I don’t have an easy solution for what to do about the long-run trajectory of the deficit and the amount of debt.
I worry that the very bad political dynamic that you see now would make something like the Greenspan Commission in the early ’80s—which came up with a bipartisan fix for Social Security—very hard to do. We need both parties to give up on some of their sacred cows and come together and figure out some way that we’re not going to bequeath to our children and grandchildren a much worse problem than we have today. I don’t see any evidence that it’s going to happen.
The demographics driving this—the aging population, people signing up for Medicare and Social Security, as I’ve done recently—mean society has a lot of obligations. We’ve got to figure out how to do some combination of controlling those obligations and raising the funds to meet the obligations that we do have. We can’t keep pushing it off. The longer we push it off, the tougher the problem is.
I would combine a shorter-term fiscal stimulus and longer-term fiscal restraint. You can’t do the stimulus without the restraint because by doing the stimulus now, you risk making the longer-term restraint more difficult.

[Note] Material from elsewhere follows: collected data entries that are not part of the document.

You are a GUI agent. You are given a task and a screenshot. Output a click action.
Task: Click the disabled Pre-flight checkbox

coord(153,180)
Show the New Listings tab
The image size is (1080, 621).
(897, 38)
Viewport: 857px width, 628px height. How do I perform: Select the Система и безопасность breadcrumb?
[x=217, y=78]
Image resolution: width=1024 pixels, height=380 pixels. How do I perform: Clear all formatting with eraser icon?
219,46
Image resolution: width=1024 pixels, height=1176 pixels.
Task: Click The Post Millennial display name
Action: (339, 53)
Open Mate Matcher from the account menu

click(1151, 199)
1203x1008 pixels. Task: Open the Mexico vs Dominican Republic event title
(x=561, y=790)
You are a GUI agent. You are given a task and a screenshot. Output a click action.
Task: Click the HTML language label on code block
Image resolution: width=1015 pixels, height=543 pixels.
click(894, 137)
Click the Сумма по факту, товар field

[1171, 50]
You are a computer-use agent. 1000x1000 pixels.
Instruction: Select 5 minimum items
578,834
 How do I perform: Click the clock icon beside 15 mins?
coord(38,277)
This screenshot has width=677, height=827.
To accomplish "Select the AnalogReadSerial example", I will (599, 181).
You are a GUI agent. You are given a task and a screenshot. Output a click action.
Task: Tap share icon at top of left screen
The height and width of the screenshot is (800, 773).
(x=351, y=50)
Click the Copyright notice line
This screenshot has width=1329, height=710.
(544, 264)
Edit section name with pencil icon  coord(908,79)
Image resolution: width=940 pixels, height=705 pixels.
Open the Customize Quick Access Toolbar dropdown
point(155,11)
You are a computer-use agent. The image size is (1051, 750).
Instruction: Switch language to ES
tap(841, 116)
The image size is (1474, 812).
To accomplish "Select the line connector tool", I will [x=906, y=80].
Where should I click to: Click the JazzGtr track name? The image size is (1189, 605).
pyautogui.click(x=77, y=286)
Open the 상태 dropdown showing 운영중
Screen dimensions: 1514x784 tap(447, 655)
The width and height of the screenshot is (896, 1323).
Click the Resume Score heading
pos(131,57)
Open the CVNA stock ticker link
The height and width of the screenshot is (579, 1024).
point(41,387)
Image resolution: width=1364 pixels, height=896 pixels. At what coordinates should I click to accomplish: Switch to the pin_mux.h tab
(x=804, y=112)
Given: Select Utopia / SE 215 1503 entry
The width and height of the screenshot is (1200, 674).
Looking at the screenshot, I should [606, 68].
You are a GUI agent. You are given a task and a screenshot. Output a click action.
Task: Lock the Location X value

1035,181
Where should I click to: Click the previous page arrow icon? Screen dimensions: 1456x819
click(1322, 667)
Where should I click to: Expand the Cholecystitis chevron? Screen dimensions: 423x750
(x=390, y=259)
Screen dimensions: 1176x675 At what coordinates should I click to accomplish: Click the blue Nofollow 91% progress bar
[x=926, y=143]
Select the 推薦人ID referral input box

I don’t think we can rule out the possibility that if the political process seems unable to come to grips with this, the financial markets will wake up one day and say this is a real problem. The government’s going to be issuing huge amounts of debt. That’s not a problem right now because the private sector isn’t issuing any debt because the private sector isn’t spending. It’s going to be a problem in five or ten years and start putting upward pressure on those long-term interest rates.
Since coming to Washington, have you seen a change in the political climate that makes it harder to forge bipartisan compromises?
I think so. I’m hesitant because I’m old enough to remember the late ’60s and early ’70s, when people were literally beating each other up and blowing up things and the far left and the far right were resorting to violence. That was a terrible time in this country.
If I look back since the ’70s, I do think things have deteriorated—I see a dynamic in which each party feels it’s being most successful when it energizes its base. It pushes centrists away from the center toward either end. I don’t blame one or the other party—I think they’re both guilty. They feel like their electoral success is appealing to either extreme.
President Obama was elected with huge support from the center of the political spectrum. Somehow that’s eroded. The Democrats wanted to push through health care and things that contributed to losing the center. Certainly the economic woes of the country have eroded the center.
I consider myself a pragmatic centrist, and I find myself increasingly isolated within the political spectrum. I’m not registered with either party.
What have you learned about life?
To expect the unexpected. One of the difficult things is to recognize what you don’t know. One of the traits I would advocate for policymakers is flexibility. I’m sure this is true in foreign policy and elsewhere, but it’s certainly true in economic policy. Our understanding of the systems that we’re interacting with, people’s behavior, is very partial. We should expect to be surprised quite often.
One of the very hard things to know is, when incoming data on the economy isn’t going the way you expect it to go, does that suggest something really has changed or that it’s just a blip in the data? Sorting out the signal from the noise is very hard. You’ve got to be open to the possibility that what you expected to happen isn’t happening. You’ve got to be ready to ask tough questions of yourself, of your colleagues, of the data.
You’ve got to be creative in thinking about current situations and how to respond to them. That all starts with, in my mind, humility about what you know.
This article first appeared in the November 2010 issue of The Washingtonian.